Borrowers looking for a private student loan can now qualify for a higher rate than they would have at this time last year. At this time last year, the average fixed rate on a 10-year loan was 4.99%, 0.99% lower than the current rate.
Let’s say you funded $20,000 in student loans at today’s average fixed rate. You’d pay about $222 a month and about $6,621 in total interest over 10 years, according to Forbes Advisor’s student loan calculator.
Variable rate loans
Last week, the average five-year variable student loan rate fell to 5.64% on average from 5.99%.
Unlike fixed rates, variable interest rates fluctuate over the term of the loan. Variable rates can start lower than fixed rates, especially during times when rates are generally low, but they can increase over time.
Private lenders often offer borrowers the option of choosing between fixed and variable interest rates. Fixed rates may be the safest bet for the average student, but if your income is stable and you plan to pay off your loan quickly, it might be beneficial to choose a variable loan.
Let’s say you financed a loan of $20,000 over five years with a variable interest rate of 5.64%. You would pay around $383 on average per month. You would pay approximately $2,999 in total interest over the life of the loan. Keep in mind that since interest is variable, it can fluctuate up or down from month to month.

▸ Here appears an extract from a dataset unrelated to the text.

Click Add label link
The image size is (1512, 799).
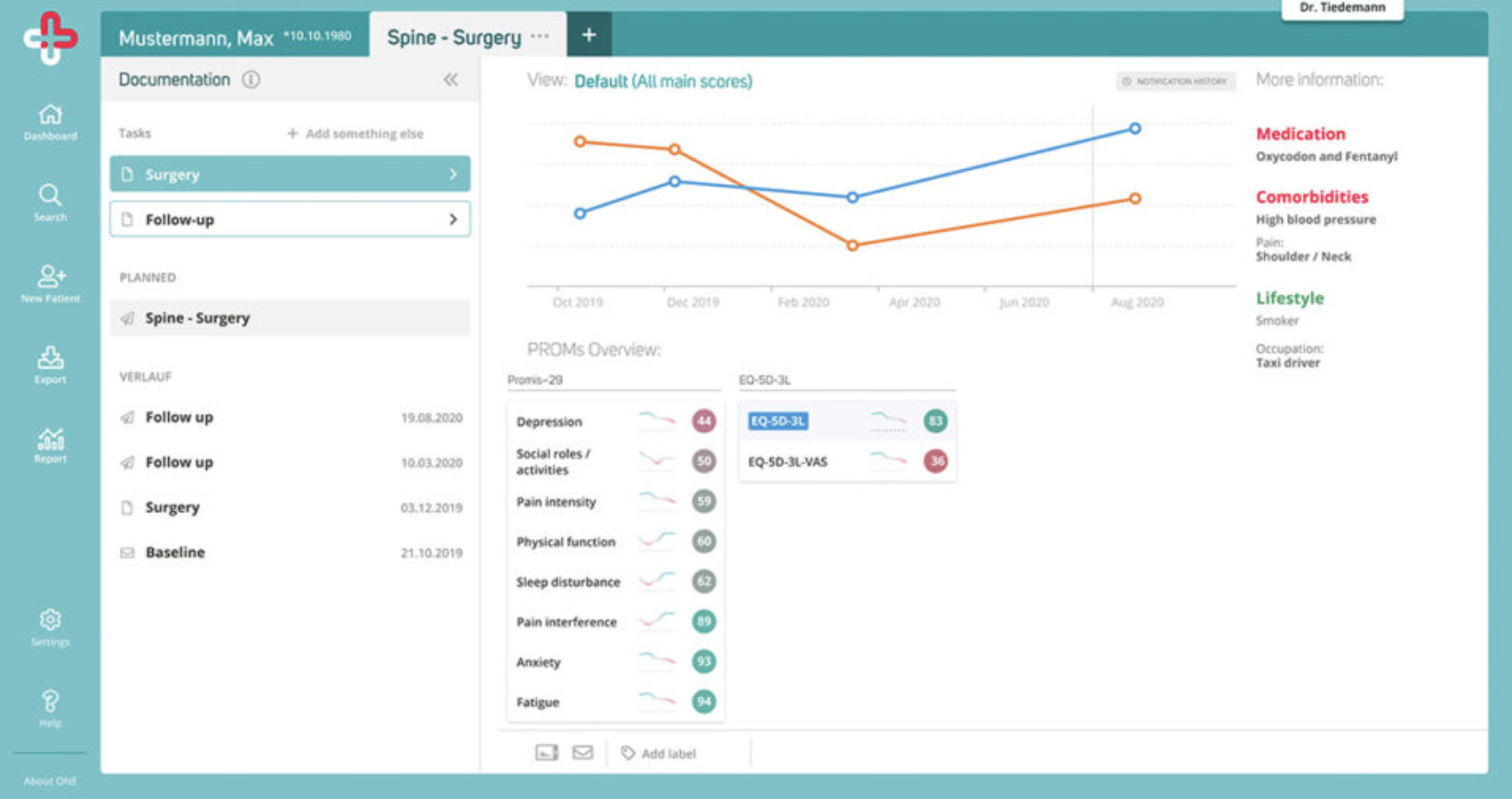coord(658,753)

Related: How to get a private student loan
How to Compare Private Student Loans
When comparing private student loan options, take a close look at the overall cost of the loan. This includes the interest rate and fees. It’s also important to consider the type of help the lender offers if you can’t afford your payments.

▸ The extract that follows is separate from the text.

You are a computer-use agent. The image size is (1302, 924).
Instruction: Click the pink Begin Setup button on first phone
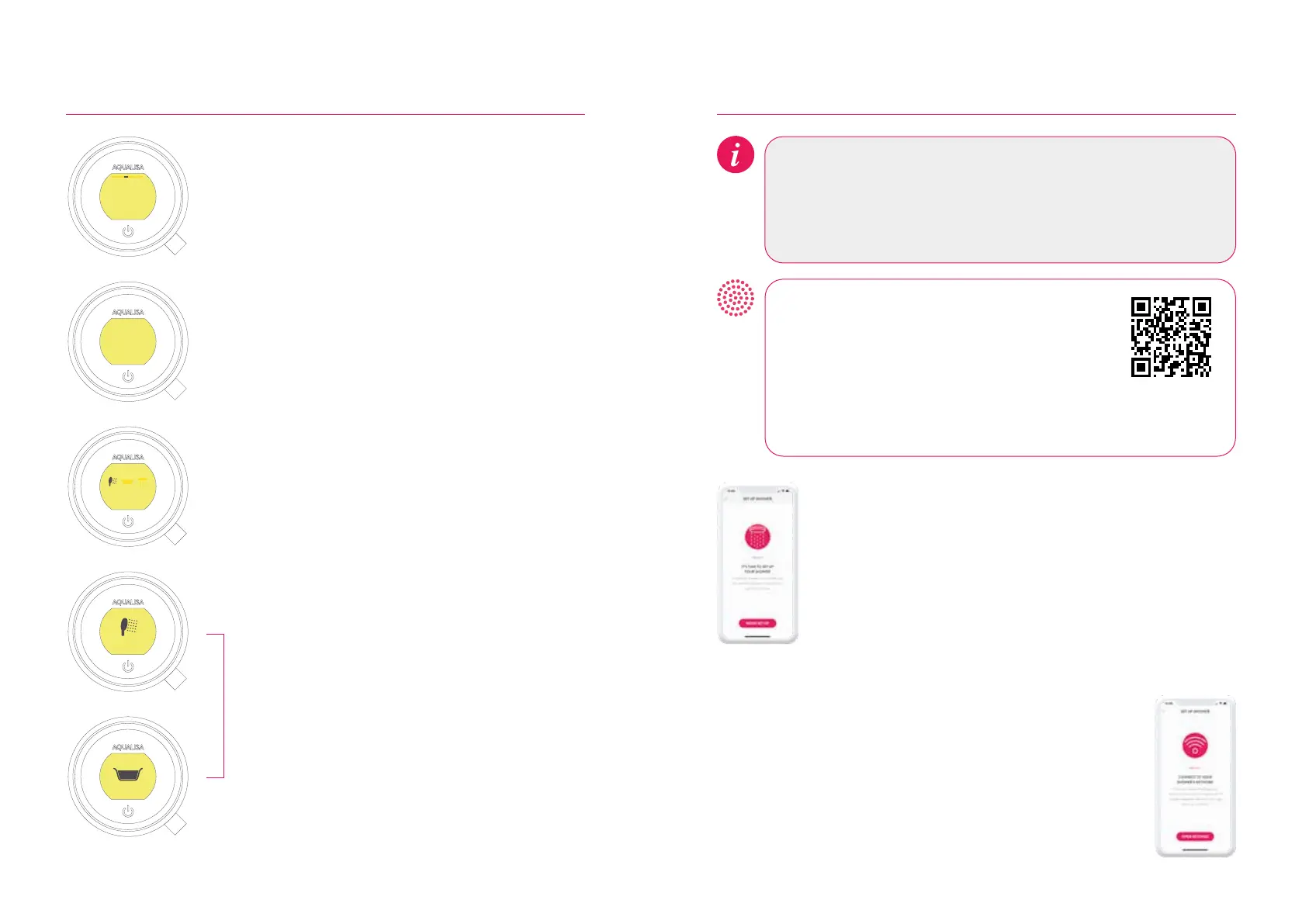(x=757, y=623)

Keep in mind that the best rates are only available to those with good or excellent credit.
Experts generally recommend that you don’t borrow more than you will earn in your first year of college. While some lenders cap the amount of money you can borrow each year, others don’t. When comparing loans, determine how the loan will be disbursed and what costs it will cover.
Get a private student loan
Before turning to a private student loan, consider a federal student loan as your first option. Interest rates on federal student loans are generally lower – for example, for the 2021-2022 school year, the federal undergraduate student loan interest rate is 3.73%. Federal student loans also tend to have much more generous repayment and forgiveness options. Still, if you’ve reached federal student loan borrowing limits or don’t qualify, private student loans may be a good solution.
To obtain a private student loan, you will usually need to apply directly with a non-federal lender. You can find private student loans from banks, credit unions, and online entities. Nonprofit organizations, state agencies, and colleges also offer loans.
Keep in mind that undergraduate students with limited credit histories often need a co-signer who can meet the borrowing requirements of the lender.
When applying for a private student loan, consider the following:
- Your qualities. Private student loans are credit-based. Lenders typically require a credit score above 600. This is where having a co-signer can be particularly beneficial.
- Where to apply. You can apply directly on the lender’s website, by mail or by phone.
- Your choices. Look at what each lender is offering and compare the interest rate, term, future monthly payment, origination fees and late fees. Also check to see if the lender offers a co-signer release so that the co-borrower can potentially opt out of the loan.
How your interest rate is determined
Lenders offering private student loans generally offer fixed and variable interest rates. These rates are, in part, based on your creditworthiness. Generally, the higher your credit score, the lower the interest rate you will receive. But credit history, income, the degree you’re working on, and your career can also factor into the interest rate you receive.